__THE TASK__
Filter task. Return each line of the material that holds the string "computer".

__RECORDED INFORMATION__
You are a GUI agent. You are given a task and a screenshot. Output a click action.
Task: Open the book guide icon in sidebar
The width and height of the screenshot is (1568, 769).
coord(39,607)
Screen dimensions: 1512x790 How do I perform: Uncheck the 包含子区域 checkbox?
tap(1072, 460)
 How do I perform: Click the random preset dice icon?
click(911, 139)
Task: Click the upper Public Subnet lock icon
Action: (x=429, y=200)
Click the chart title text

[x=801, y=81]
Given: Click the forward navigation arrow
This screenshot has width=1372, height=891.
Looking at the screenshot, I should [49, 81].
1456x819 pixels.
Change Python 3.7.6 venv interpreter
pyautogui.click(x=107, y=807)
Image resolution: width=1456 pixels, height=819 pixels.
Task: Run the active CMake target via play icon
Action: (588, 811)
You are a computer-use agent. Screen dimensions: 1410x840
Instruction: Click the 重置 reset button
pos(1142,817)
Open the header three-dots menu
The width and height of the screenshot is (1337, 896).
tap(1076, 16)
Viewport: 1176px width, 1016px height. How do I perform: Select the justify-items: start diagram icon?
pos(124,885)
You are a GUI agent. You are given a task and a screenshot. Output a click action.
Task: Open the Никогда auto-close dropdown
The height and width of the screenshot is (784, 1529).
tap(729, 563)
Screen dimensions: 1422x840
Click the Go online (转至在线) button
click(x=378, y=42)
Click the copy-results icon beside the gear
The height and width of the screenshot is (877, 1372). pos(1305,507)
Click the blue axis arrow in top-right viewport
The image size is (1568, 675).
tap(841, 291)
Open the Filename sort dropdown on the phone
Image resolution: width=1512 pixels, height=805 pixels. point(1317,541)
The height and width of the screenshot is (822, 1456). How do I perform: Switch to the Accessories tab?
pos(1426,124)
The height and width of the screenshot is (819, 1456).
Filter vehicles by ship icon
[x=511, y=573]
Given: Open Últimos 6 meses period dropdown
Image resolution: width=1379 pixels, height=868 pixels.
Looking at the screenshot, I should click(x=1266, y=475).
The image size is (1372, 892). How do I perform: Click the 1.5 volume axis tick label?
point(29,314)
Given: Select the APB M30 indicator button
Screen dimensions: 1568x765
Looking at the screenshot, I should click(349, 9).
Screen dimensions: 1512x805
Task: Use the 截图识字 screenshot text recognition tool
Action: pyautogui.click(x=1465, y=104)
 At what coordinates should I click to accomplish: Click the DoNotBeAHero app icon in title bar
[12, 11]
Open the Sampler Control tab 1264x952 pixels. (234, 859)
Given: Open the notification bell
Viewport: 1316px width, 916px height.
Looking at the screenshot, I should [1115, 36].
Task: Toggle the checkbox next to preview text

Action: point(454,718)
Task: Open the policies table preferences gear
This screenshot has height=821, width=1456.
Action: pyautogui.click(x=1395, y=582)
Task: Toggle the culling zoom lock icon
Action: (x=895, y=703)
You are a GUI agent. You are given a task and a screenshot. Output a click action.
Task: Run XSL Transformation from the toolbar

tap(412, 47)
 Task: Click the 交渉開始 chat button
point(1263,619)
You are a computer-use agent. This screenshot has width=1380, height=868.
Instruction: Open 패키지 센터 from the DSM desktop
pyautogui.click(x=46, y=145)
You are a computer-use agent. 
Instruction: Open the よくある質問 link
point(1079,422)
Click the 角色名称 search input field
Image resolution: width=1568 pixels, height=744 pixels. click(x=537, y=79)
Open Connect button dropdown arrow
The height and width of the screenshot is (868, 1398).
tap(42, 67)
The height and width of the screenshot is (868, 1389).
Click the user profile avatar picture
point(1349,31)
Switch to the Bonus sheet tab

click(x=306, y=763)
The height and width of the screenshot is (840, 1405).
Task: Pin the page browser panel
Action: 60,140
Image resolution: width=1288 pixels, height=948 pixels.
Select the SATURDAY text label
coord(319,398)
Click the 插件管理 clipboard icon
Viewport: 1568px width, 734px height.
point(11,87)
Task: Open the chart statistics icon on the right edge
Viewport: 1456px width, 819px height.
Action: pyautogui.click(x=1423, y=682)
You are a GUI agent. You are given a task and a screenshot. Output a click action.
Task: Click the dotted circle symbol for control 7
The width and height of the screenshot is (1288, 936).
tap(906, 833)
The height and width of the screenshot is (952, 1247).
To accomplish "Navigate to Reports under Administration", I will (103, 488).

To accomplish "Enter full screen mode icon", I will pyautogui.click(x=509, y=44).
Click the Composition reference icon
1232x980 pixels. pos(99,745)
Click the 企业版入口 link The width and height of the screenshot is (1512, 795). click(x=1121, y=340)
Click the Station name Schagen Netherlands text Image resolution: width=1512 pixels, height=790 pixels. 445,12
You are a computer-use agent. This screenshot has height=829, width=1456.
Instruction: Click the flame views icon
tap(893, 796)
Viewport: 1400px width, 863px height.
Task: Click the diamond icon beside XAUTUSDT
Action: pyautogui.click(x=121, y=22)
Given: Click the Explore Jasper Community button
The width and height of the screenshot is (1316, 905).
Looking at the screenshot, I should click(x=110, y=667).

__PROBLEM SOLUTION__
You are a computer-use agent. Screen dimensions: 1410x840
You are a computer-use agent. This screenshot has width=1380, height=868.
You are a computer-use agent. 
You are a computer-use agent. This screenshot has height=829, width=1456.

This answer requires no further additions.